Which Ohio counties have the highest graduation rates?
Henry County (95.8%), Sandusky County (95.8%), and Seneca County (95.1%) currently lead Ohio among counties with available NCES four-year adjusted cohort graduation-rate data. This answer is generated from the same dataset used in the county table and can change when federal data refreshes.
What is per-pupil spending like in Ohio?
Across Ohio counties with available NCES district-finance data, average per-pupil spending is $7,994. The highest current county values are Monroe County ($11,634), Athens County ($9,684), and Cuyahoga County ($9,586). Compare counties in the table before treating the statewide average as representative of a local district.
How should I read the school score in Madison County?
Madison County has a school score of 41/100, which is a midrange measured signal in this county-level index. This score is calculated from available NCES graduation-rate and school-finance data, with school-level records shown separately below.
What is the graduation rate in Madison County?
The high school graduation rate in Madison County is 88.3%, which is above the national average of 87.5%. This figure is based on NCES district-level data for public high schools in the county.
How much does Madison County spend per student?
Madison County spends $7,048 per pupil annually on public education, based on NCES district finance data. Current operating spending per fall enrollment, including instruction, support services, administration, transportation, and operations. It excludes capital outlays and debt service in the SchoolsByCounty methodology.

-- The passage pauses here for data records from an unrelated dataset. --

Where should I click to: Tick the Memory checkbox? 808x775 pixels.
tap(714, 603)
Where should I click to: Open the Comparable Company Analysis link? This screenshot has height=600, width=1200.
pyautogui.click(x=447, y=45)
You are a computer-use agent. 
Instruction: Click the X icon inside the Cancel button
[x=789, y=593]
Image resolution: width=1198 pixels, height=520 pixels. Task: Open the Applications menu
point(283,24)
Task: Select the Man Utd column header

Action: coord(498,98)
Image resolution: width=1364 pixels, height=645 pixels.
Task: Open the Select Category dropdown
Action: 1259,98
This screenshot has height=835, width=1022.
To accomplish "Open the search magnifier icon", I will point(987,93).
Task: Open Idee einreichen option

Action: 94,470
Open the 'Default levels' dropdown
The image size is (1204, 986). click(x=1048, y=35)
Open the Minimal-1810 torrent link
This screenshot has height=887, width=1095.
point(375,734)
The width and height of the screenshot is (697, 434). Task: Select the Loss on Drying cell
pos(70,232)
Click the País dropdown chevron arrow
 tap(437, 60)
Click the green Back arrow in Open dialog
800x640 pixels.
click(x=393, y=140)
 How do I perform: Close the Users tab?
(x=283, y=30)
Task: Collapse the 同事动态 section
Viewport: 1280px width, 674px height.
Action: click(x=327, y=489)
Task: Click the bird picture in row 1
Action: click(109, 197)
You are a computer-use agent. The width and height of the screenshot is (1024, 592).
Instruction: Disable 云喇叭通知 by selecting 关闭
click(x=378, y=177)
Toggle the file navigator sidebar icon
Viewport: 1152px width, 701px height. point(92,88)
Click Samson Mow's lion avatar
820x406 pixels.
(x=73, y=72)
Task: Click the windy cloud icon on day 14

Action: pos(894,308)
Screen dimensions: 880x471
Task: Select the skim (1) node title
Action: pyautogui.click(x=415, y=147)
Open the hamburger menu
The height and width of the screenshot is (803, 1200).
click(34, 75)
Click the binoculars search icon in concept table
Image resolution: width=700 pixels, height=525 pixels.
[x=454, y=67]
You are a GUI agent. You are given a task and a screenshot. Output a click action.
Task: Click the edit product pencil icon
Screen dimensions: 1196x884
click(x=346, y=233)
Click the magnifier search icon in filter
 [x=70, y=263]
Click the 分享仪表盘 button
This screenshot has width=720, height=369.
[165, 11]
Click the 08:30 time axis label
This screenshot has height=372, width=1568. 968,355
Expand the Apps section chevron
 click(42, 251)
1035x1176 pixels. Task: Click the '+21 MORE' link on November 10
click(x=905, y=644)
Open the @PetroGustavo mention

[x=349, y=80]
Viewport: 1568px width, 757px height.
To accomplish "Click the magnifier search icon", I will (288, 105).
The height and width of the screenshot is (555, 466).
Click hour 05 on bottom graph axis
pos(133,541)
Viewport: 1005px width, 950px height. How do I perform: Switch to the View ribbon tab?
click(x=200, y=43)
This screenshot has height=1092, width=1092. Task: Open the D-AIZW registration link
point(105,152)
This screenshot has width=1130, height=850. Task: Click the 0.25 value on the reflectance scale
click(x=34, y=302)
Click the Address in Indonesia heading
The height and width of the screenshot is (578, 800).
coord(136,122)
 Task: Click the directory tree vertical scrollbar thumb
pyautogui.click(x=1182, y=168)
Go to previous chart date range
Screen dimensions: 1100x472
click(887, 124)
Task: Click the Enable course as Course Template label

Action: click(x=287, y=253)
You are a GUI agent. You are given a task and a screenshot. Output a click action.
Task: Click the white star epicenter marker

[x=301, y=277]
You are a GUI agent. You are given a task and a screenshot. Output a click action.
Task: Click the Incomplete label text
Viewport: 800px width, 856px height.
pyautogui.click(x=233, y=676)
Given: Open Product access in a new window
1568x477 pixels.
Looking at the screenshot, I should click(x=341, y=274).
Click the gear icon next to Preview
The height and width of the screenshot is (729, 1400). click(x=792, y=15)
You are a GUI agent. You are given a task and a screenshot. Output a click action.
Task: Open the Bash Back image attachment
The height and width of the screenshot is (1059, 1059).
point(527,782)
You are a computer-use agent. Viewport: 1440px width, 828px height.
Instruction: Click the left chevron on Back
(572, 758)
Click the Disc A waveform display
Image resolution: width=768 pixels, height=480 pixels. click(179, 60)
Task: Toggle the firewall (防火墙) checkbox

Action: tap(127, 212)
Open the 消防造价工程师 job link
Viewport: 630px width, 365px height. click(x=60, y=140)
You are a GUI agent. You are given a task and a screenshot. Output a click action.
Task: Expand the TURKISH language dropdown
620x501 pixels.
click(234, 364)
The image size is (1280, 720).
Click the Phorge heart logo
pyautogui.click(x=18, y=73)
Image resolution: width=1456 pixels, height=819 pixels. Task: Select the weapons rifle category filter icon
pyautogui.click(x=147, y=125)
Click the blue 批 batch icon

Frequently Asked Questions

Schools in Madison County, Ohio — FAQ

What does the school system look like in Madison County, Ohio?

Madison County maintains a compact education infrastructure with 18 public schools serving 7,057 students across six districts. The system includes five elementary, six middle, and six high schools, creating a balanced pipeline for local families.

What are the major school districts in Madison County, Ohio?

Jonathan Alder Local is the largest district with 2,265 students, followed closely by London City's 2,117 students. Charter schools represent a small fraction of the landscape, with only one such institution serving 5.6% of total schools.

What is the school experience like in Madison County?

Most of the county's 18 schools are located in rural settings, with average enrollment hovering around 392 students. London Elementary is the largest facility with 916 students, while five other schools operate in more centralized town locales.

Counties with Similar School Profile

By Evan Brooks, Data EditorUpdated Reviewed by Evan Brooks, Data Editor

Data Sources

Education data sourced from the National Center for Education Statistics (NCES) Common Core of Data and School District Finance Survey. School scores are derived composite metrics based on available NCES graduation-rate and school-finance signals.

Data is informational only. Coverage varies by county and reporting year. Not for use as the sole basis for educational decisions.